Not a flower can I think of, indeed, that does not recall to my mind some pleasant scene.


“Even now what affections the violet awakes;
What loved little islands, twice seen in their lakes,
Can the wild water-lily restore;
What landscapes I read in the primrose’s looks,
And what pictures of pebbles and minnowy brooks,
In the vetches that tangle the shore.”

If any proof were needed that I had derived the most intense pleasure from the constant companionship of the wild flowers in my caravan rambles, it is surely to be found in the fact that I am writing this chapter, on a bitter winter’s morning in the month of March, sitting in my garden wigwam. When I essayed to commence work to-day I found my writing fluid was frozen, and I could not coax even a dip from the bottle until I had set it over the stove.

And yet it is a morning in March.

Last year at this time the sun was warm, the air was balmy, the crocuses, primroses, snowdrops, and even the tulips were in bloom, and the brown earth was soft and dry. Now it is as hard as adamant. But there is beauty even in this wintry scene. If I take a walk into the garden I find that the hoarfrost brightens everything, and that the tiniest object, even a blade of grass or a withered leaf, is worthy of being admired.
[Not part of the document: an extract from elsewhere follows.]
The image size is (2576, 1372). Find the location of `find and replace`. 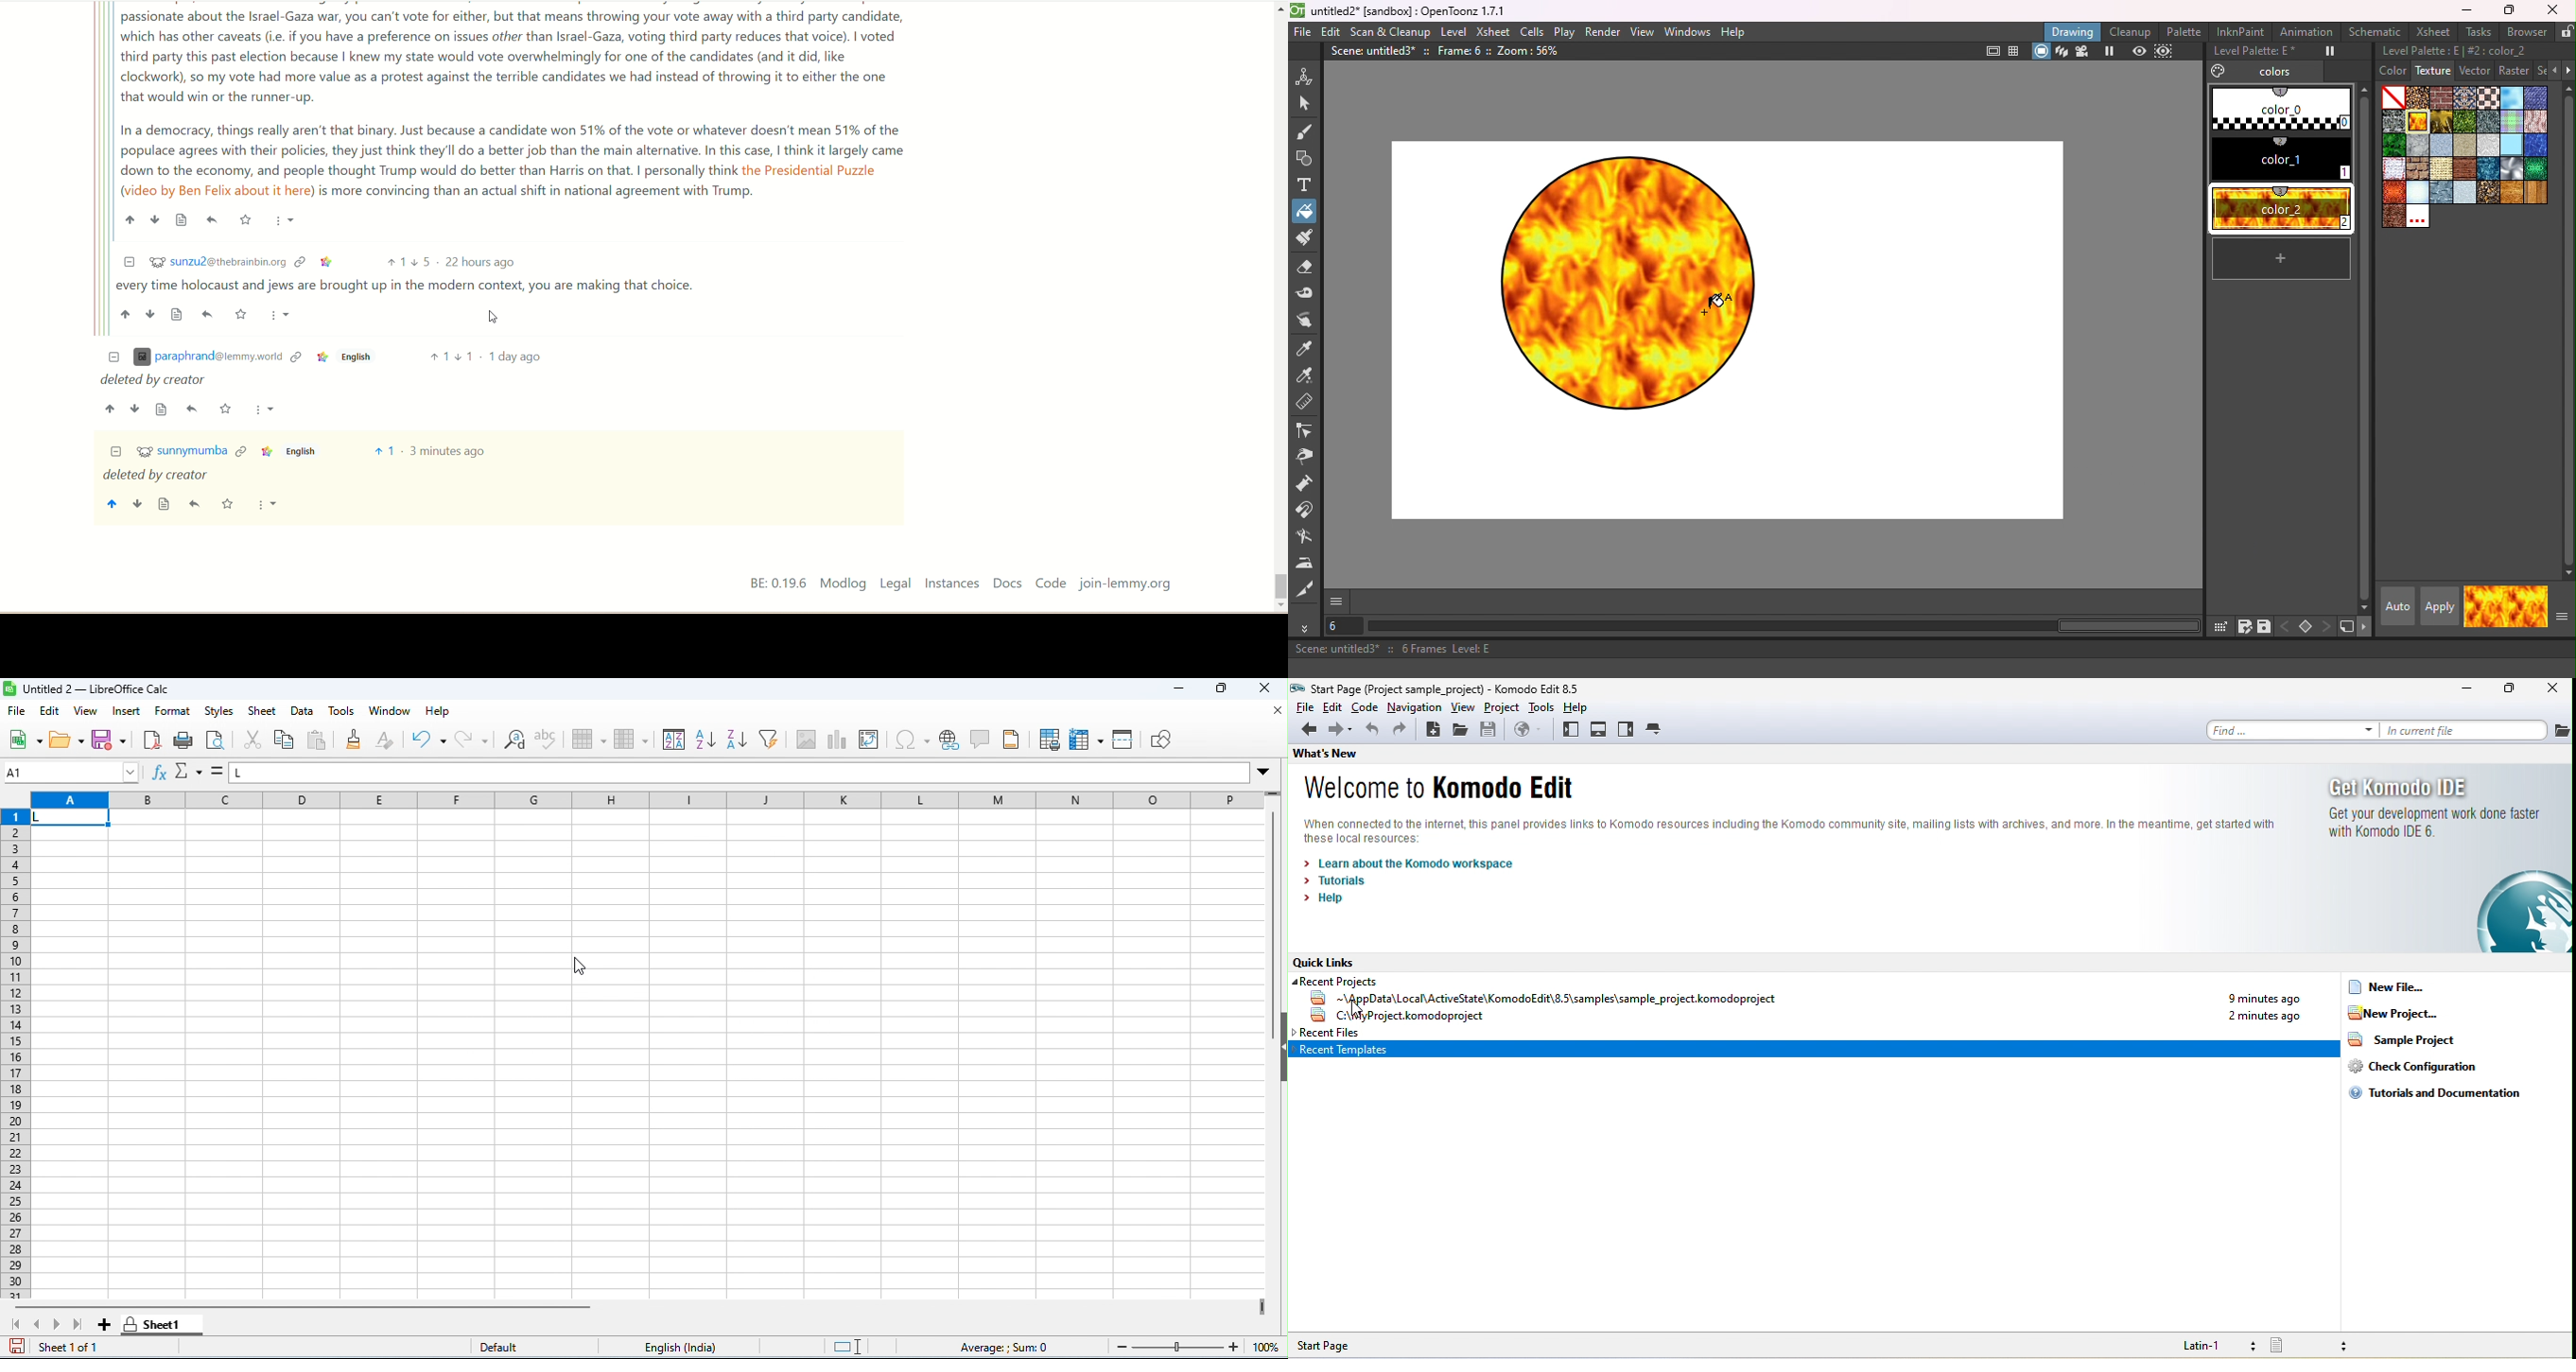

find and replace is located at coordinates (515, 738).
That tall row of spectre-like poplar trees—whether it be winter or summer—is a study in itself. But last night those trees were pointing at the stars with dark skeleton fingers. Those fingers are pointing now at the blue, blue sky, but they seem changed to whitest coral. Those elm trees along the side of yonder field are clothed with a winter foliage of hoarfrost. Seems as though in a single night they had come again into full leaf, and those leaves had been changed by enchantment into snow. As the sunlight streams athwart them they are beautiful beyond compare.

My wild-birds are here in the garden and on the lawns in dozens, huddled in under the dwarf spruces, firs, and laurels, and even cock-robin looks all of a heap.